O presidente dos Estados Unidos, Donald Trump, republicou nas redes sociais uma imagem que renomeia o Estreito de Ormuz como “estreito de Trump”, em meio à escalada de tensões com o Irã e ao bloqueio da principal rota global de energia. A postagem ocorre em um contexto de impasse geopolítico e alta dos preços do petróleo, com reflexos diretos na economia mundial.
O estreito, por onde passa cerca de 20% do petróleo e gás consumidos globalmente em tempos de normalidade, tornou-se o epicentro da crise energética após o conflito iniciado no fim de fevereiro. Desde então, o tráfego marítimo despencou, com redução drástica no número de embarcações e impactos nas cadeias de abastecimento global.
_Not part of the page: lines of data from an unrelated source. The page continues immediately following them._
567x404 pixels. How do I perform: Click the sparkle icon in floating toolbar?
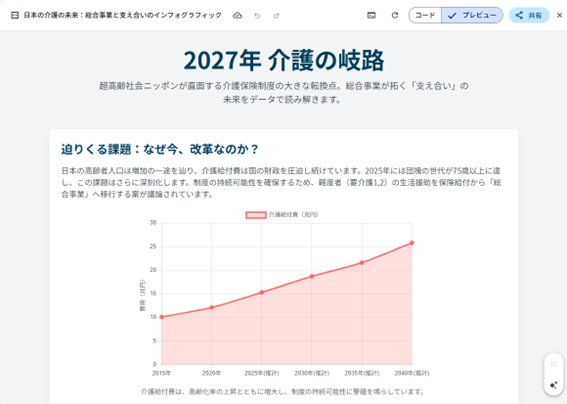554,385
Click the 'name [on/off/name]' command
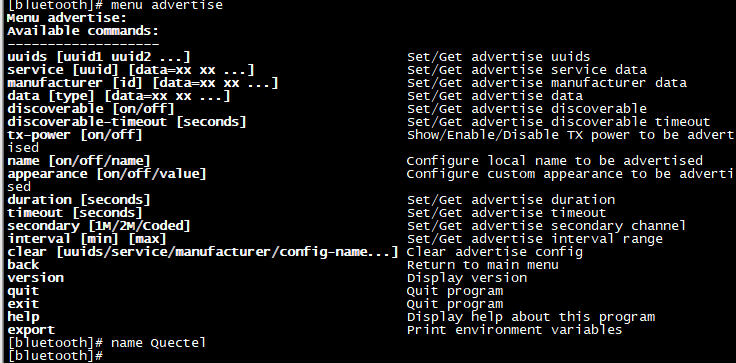Screen dimensions: 736x363 click(x=79, y=161)
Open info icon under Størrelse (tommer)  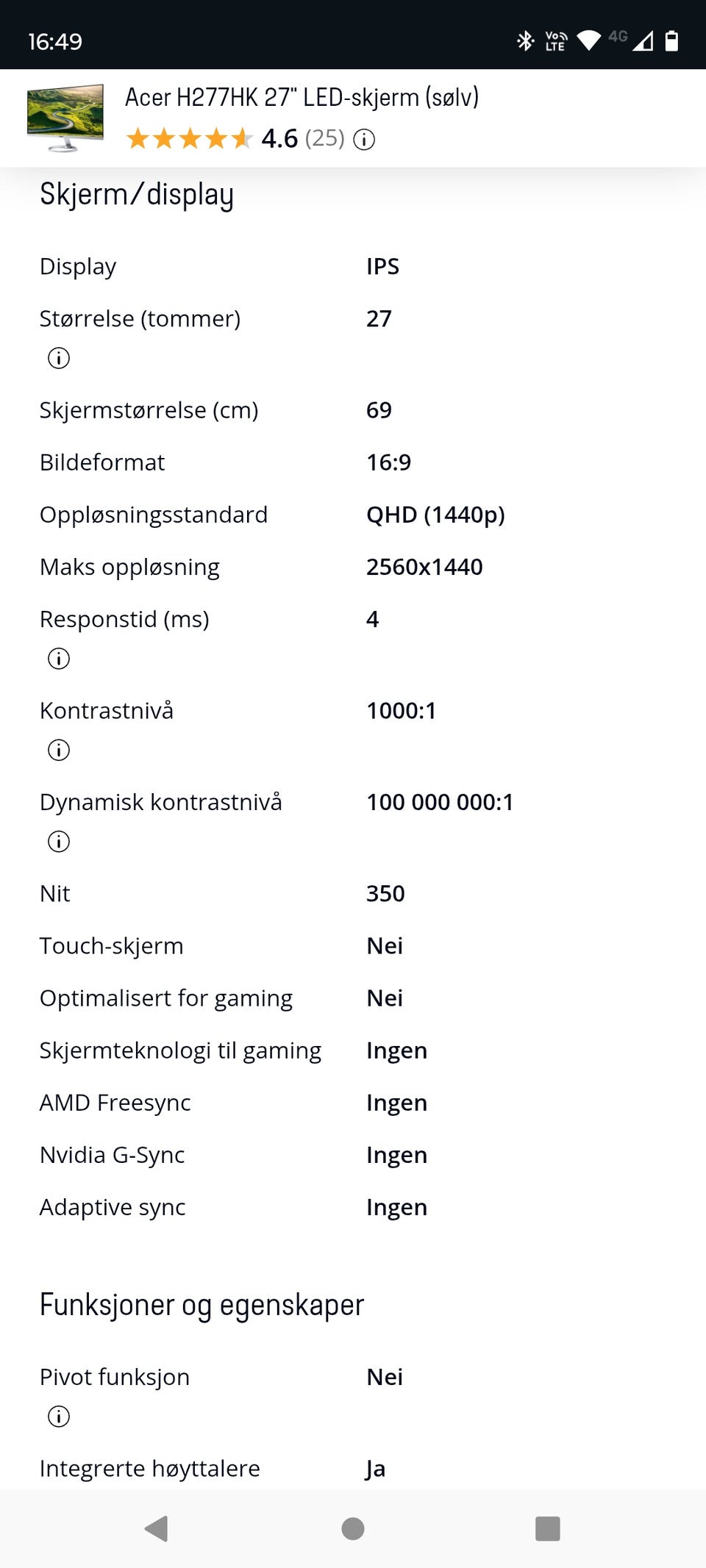tap(59, 358)
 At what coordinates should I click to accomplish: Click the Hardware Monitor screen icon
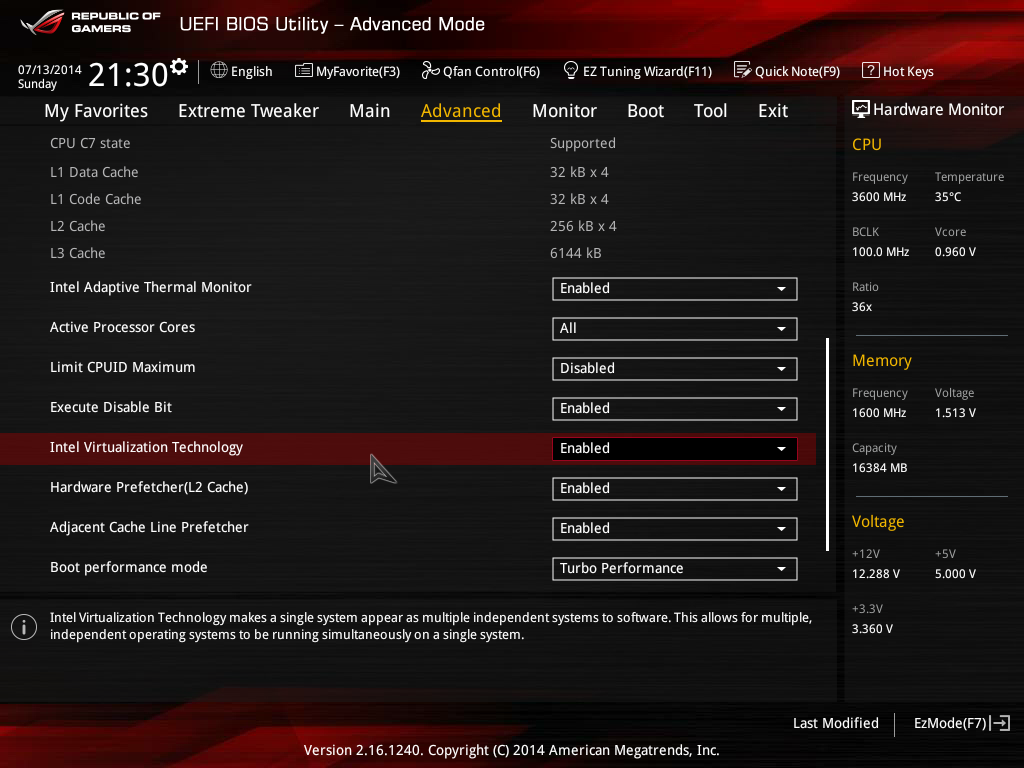(860, 110)
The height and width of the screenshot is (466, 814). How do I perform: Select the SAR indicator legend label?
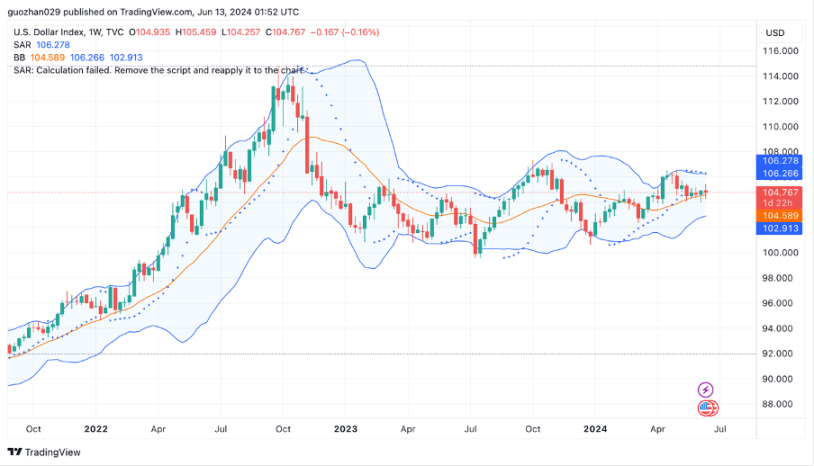click(x=22, y=45)
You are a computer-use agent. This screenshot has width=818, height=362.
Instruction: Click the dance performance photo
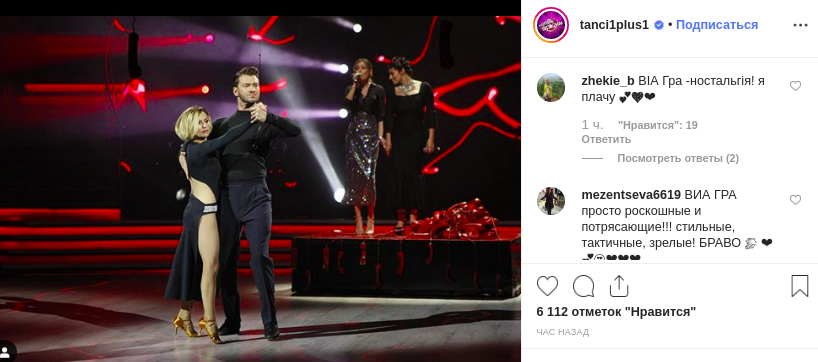click(x=260, y=188)
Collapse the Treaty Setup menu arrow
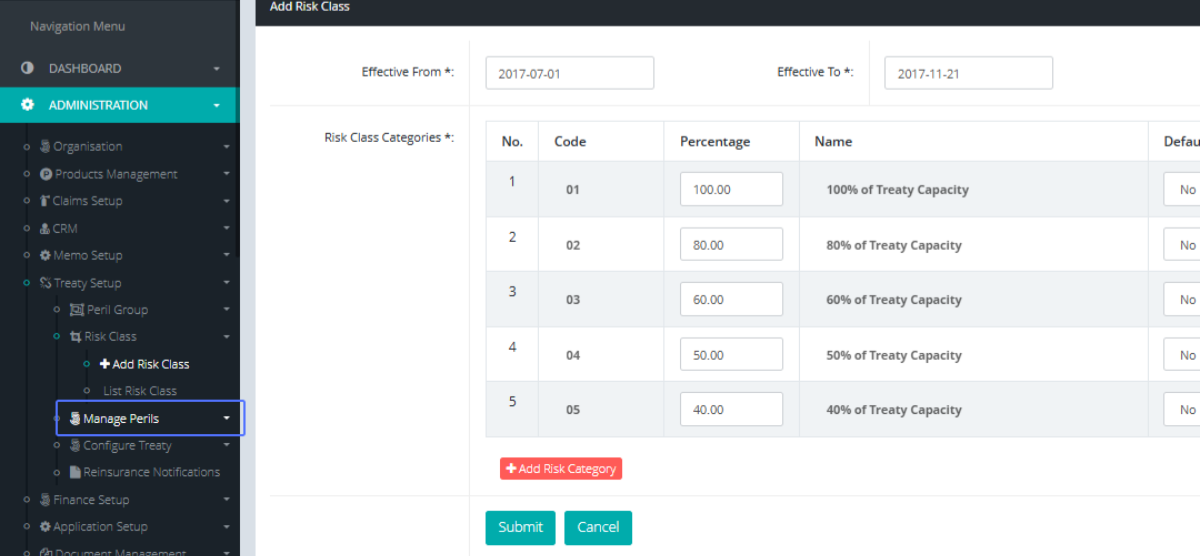The image size is (1200, 556). pyautogui.click(x=227, y=284)
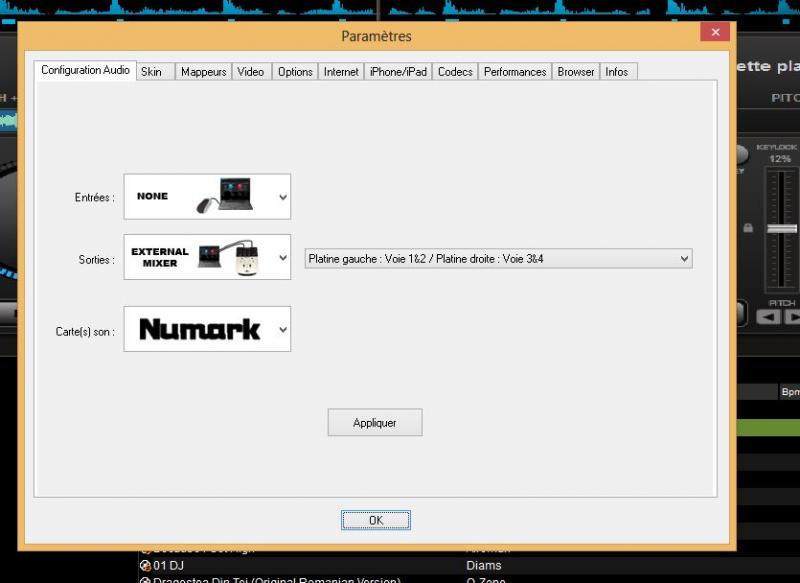
Task: Select the Video tab
Action: coord(251,72)
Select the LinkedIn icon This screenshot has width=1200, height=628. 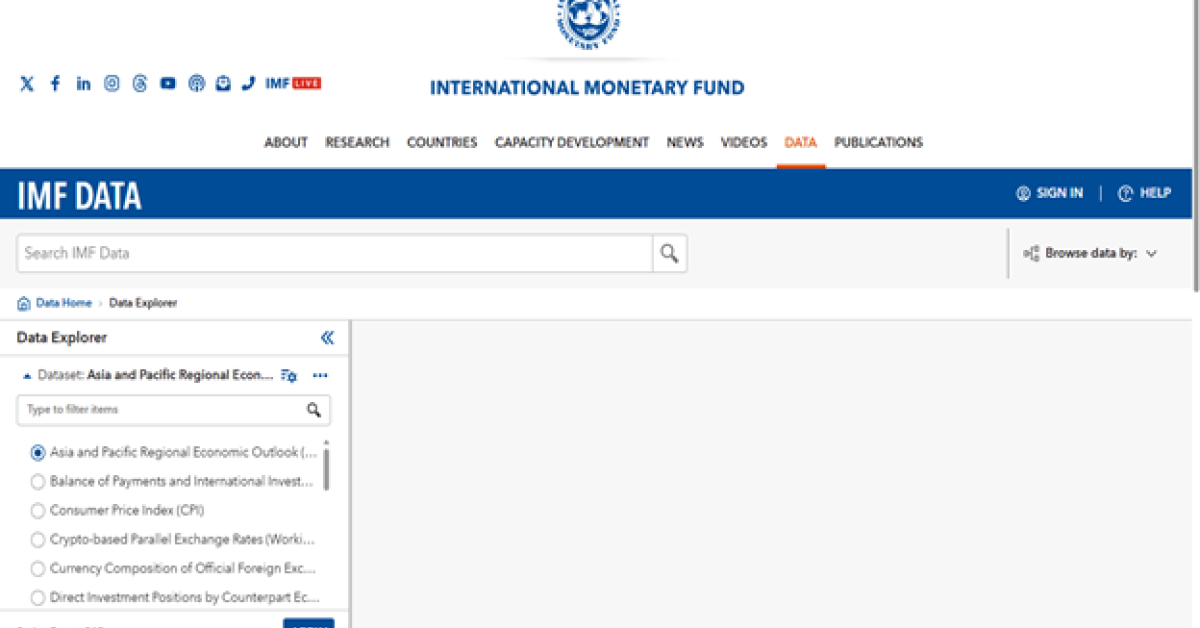point(83,83)
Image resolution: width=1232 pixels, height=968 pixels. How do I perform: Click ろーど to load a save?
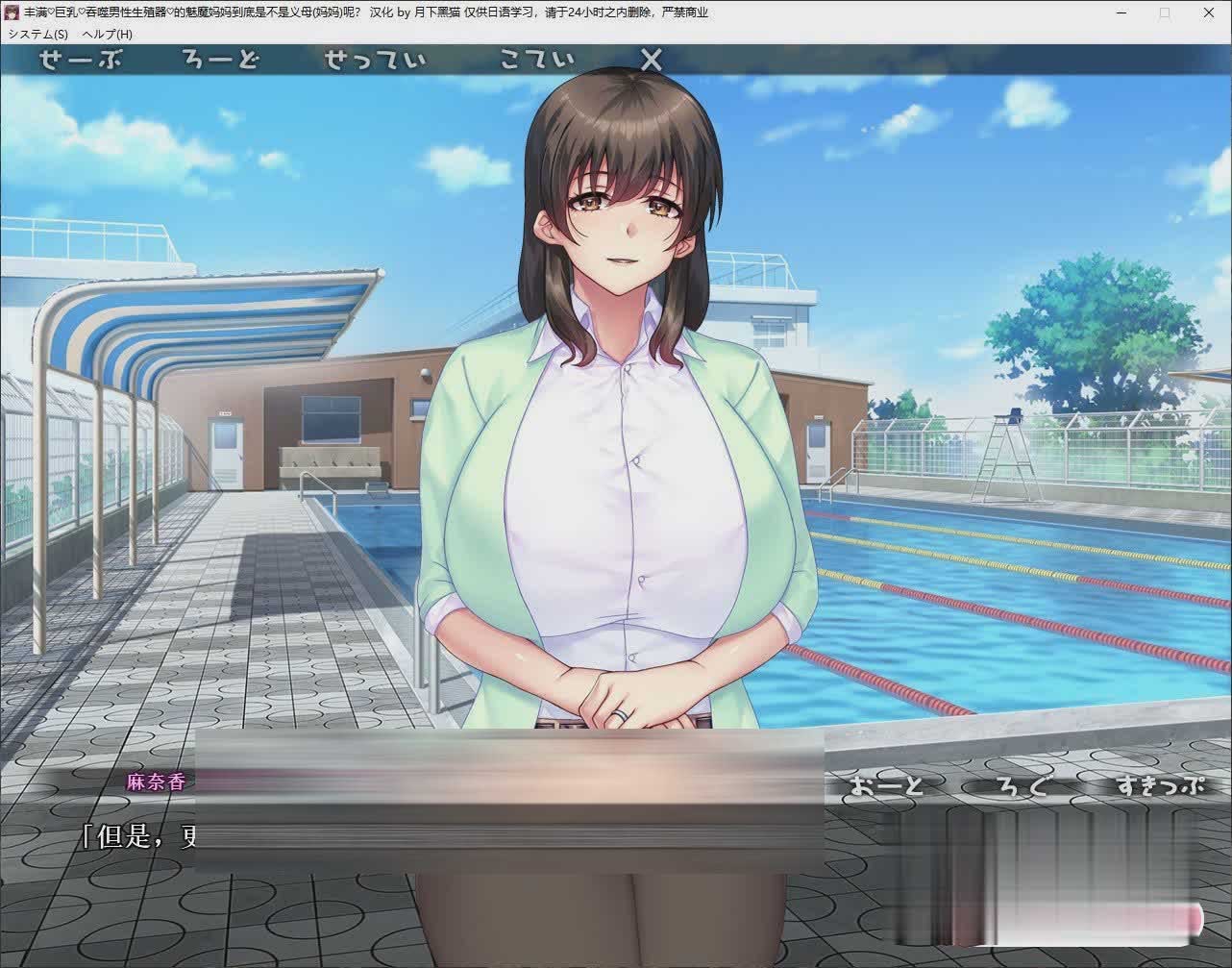pos(221,61)
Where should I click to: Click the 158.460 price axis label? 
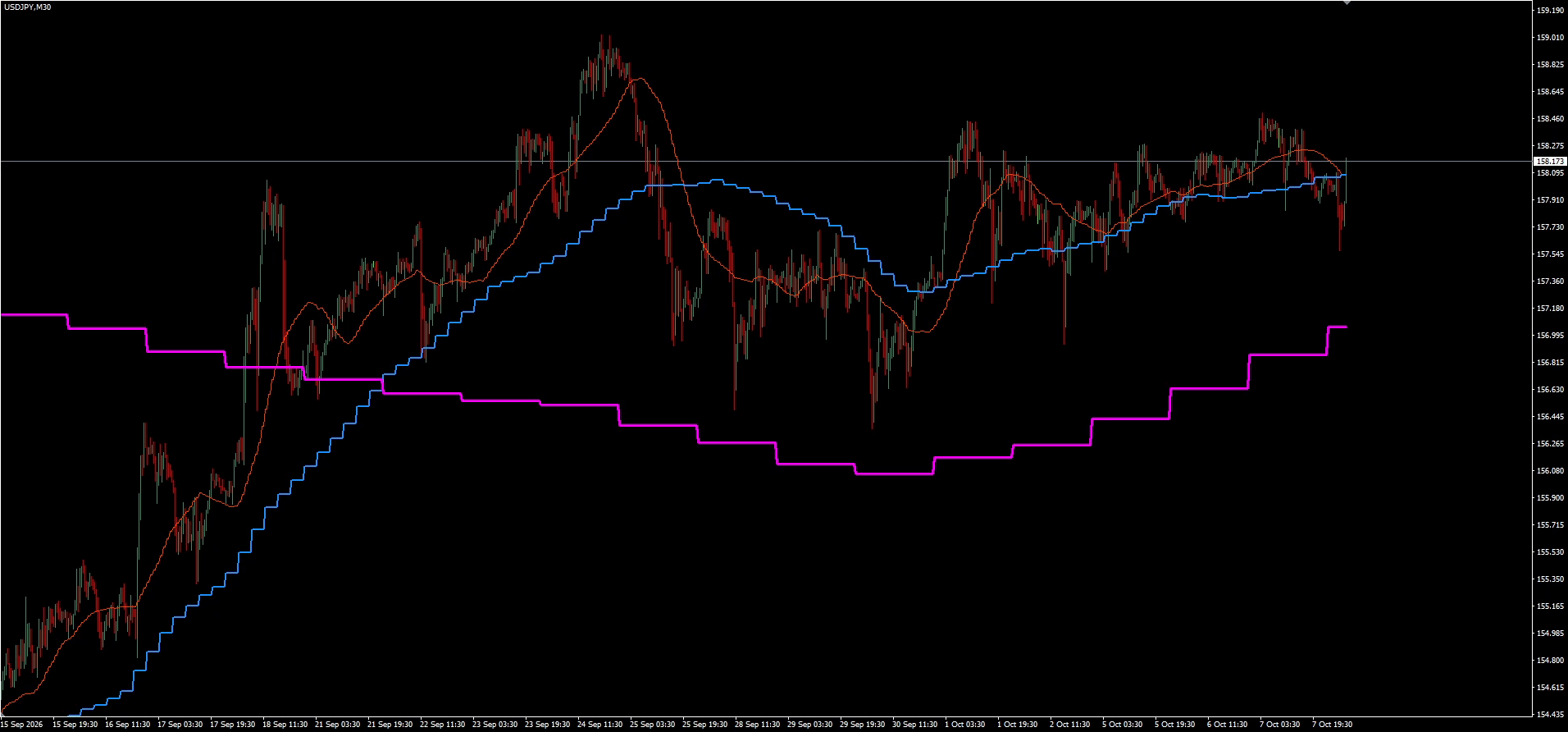pyautogui.click(x=1548, y=119)
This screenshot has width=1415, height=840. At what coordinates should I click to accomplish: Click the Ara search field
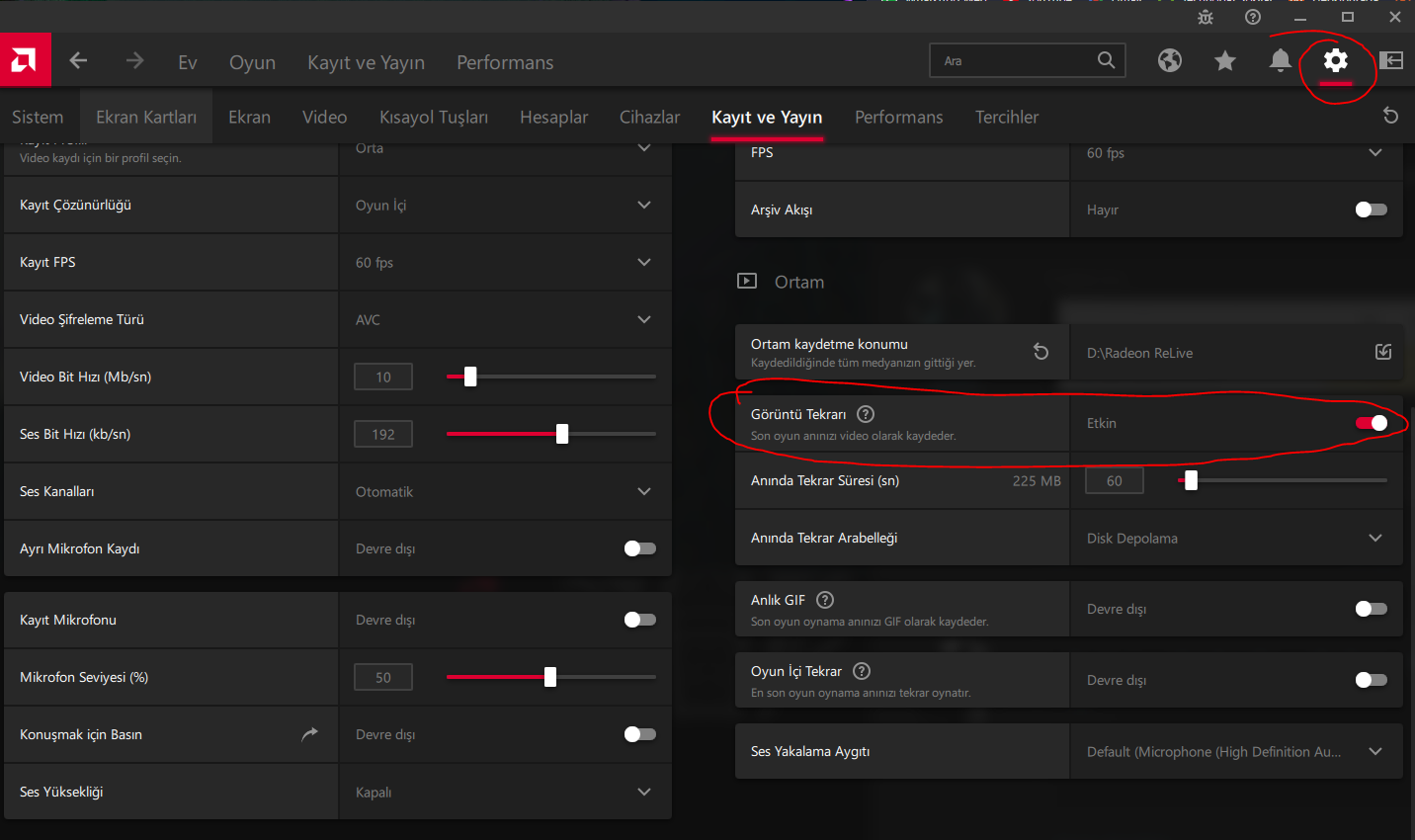pos(1016,61)
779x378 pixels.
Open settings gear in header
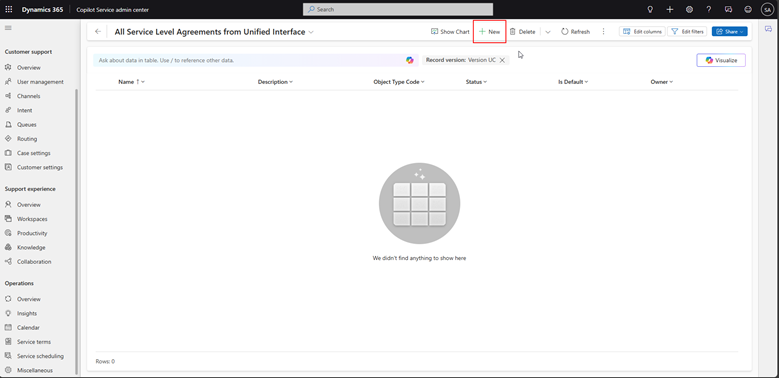coord(689,9)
A publicação de Trump ocorre no momento em que os EUA buscam articular uma coalizão internacional para reabrir a passagem marítima, considerada estratégica para o comércio global. A iniciativa, ainda sem detalhes oficiais, surge em meio à resistência de aliados europeus, que condicionam eventual participação ao fim das hostilidades na região.
Paralelamente, a estratégia americana inclui a manutenção de um bloqueio naval contra portos iranianos por período prolongado, como forma de pressionar economicamente Teerã e forçar negociações sobre o programa nuclear do país. O movimento tem ampliado o impasse diplomático e elevado o risco de prolongamento da crise.
Do lado iraniano, autoridades alertaram para possíveis retaliações em caso de novas ações militares dos EUA, indicando que ataques poderiam gerar consequências “longas e dolorosas” para interesses americanos na região. O líder supremo do país também classificou a atuação dos EUA como fracasso estratégico, elevando o tom do confronto político.
O impasse no Estreito de Ormuz ocorre em um momento de forte volatilidade nos mercados globais de energia. O bloqueio da rota tem impulsionado os preços do petróleo e aumentado o risco de uma nova onda inflacionária internacional, afetando cadeias produtivas e ampliando incertezas sobre o crescimento econômico global.